When do the polls close for most people?

I tried to Google this and couldn’t – how many people live in places where the polls close tonight at time X, for each possible value of X? You can easily find a map of closing times, for example at 270towin.com:

But how many people do each of those colors represent?

The Green Papers has a nice table of poll closing times. The wrinkle is that in a state with multiple time zones, there are two possibilities:
  • polls close at the same clock time across the state. For example, in Florida, polls close at 7:00 PM everywhere in the state… as we learned in 2000 when it was called for Democrats before polls in the Panhandle (the westernmost part of the state, the only part on Central time, and a heavily Republican area) had closed. This is the method in Alaska, Florida, Idaho, Kansas, Kentucky, Michigan, North Dakota, South Dakota, and Texas.
  • polls close at the same real time across the state. This is what Nebraska does (8 Central / 7 Mountain) and Tennessee (8 Eastern / 7 Central).
We need to make some assumptions about what proportion of each split state is in each time zone. Fortunately, someone named “segacs” made a Sporcle quiz in 2015 which counted the population in each time zone worldwide, and broke down the results in a Google spreadsheet. We can just extrapolate those results forward – Tennessee was 34% Eastern time and 66% Central according to 2015 Census data, so we’ll just carry that forward to 2020. If everybody’s been leaving Knoxville and Chattanooga to move to Nashville and Memphis, we won’t know.

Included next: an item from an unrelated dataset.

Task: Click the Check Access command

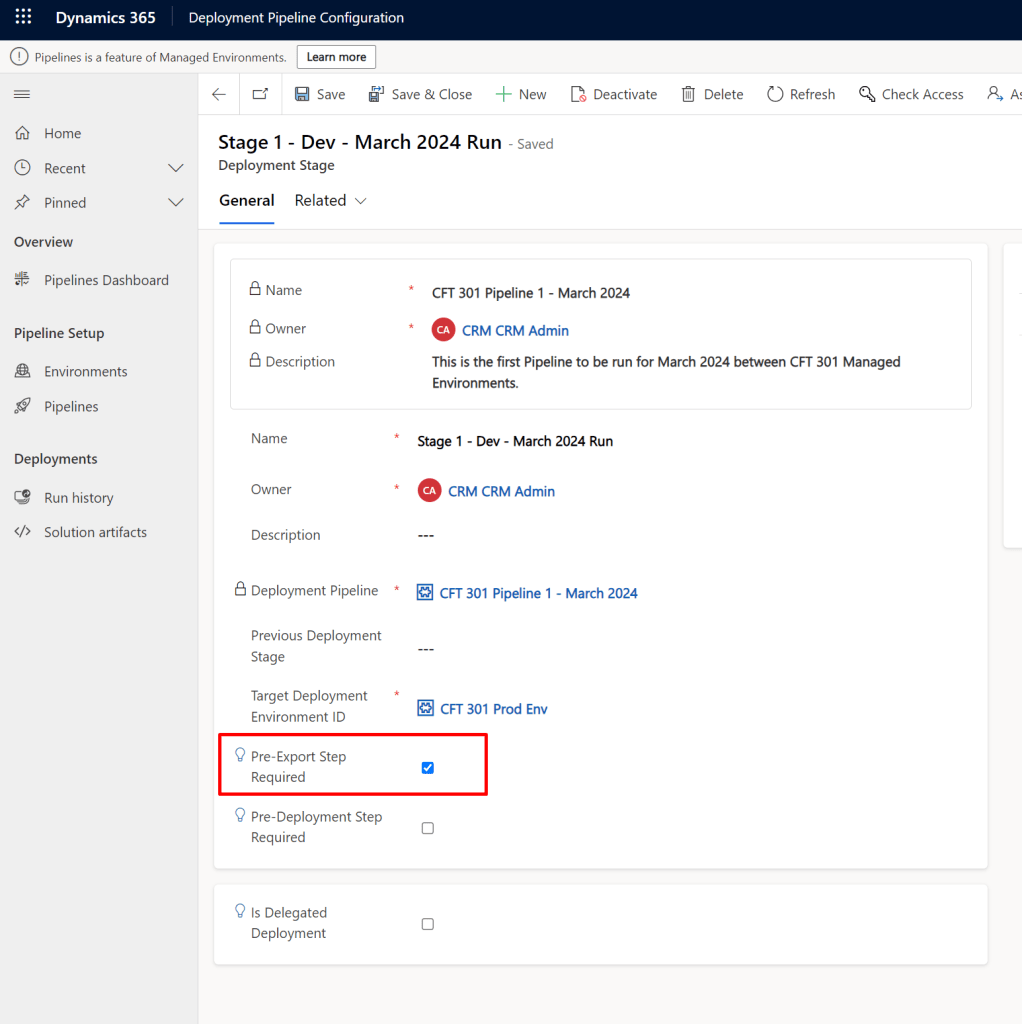Action: coord(911,93)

As it turns out, in most places the polls close at 7 or 8 local time, and those represent about equal numbers of people. The exceptions are:

  • Kentucky and Indiana (6 pm local)
  • North Carolina, Ohio, West Virginia, and Arkansas: 7:30 pm local
  • New York and North Dakota: 9 pm local. (Is there anything else New York and North Dakota have in common?)

The overall distribution is in the chart below.

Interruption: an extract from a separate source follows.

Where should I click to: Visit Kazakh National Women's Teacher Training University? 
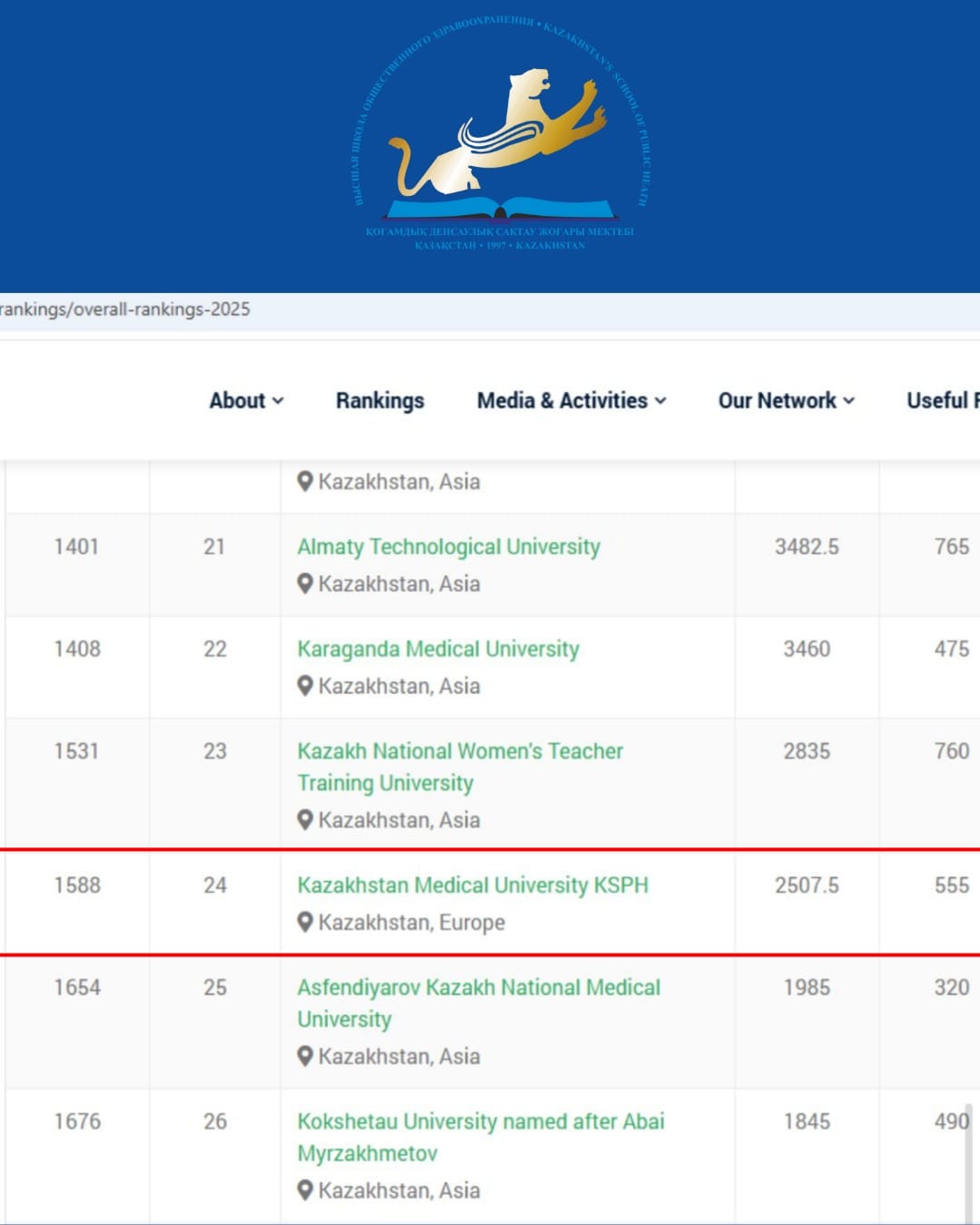tap(459, 751)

And in Eastern-time terms, the distribution is:

Both of these charts and the underlying data are at this Google spreadsheet.

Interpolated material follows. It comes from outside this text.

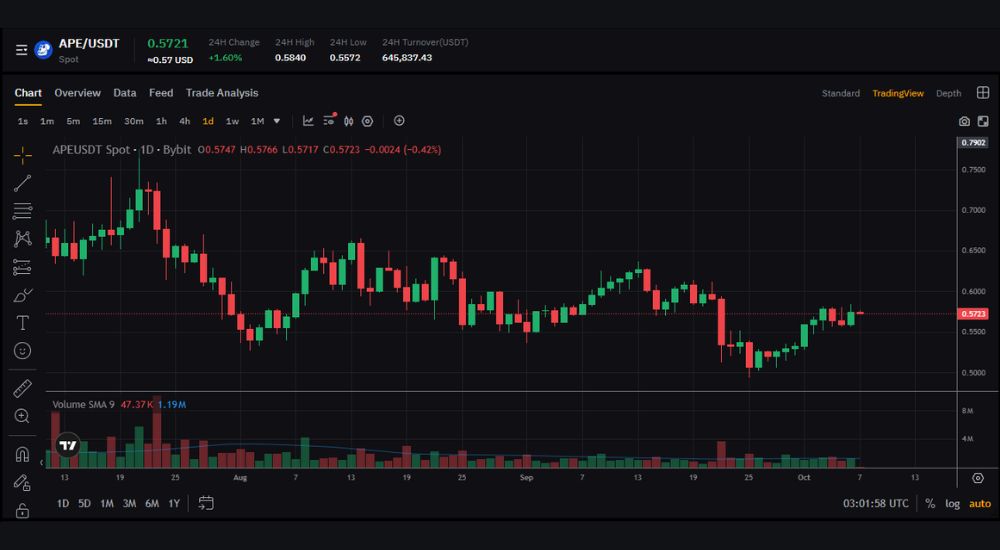Choose the text annotation tool
The height and width of the screenshot is (550, 1000).
22,323
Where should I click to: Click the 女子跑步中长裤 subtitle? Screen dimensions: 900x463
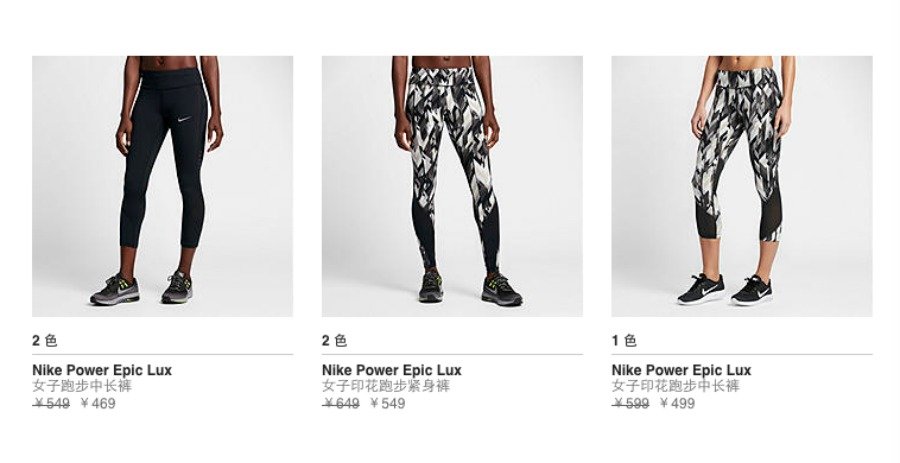pyautogui.click(x=82, y=386)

This should be familiar to people who make a habit of watching the election returns roll in… you get the first substantial votes at 7, a big chunk at 8, and they trickle in over the rest of the night. (In presidential years the 11:00 chunk isn’t as interesting as you’d expect from its volume – the only polls closing at 11 are California, Oregon, Washington, and small portions of North Dakota and Idaho, and if any of those states are competitive the election as a whole is not.)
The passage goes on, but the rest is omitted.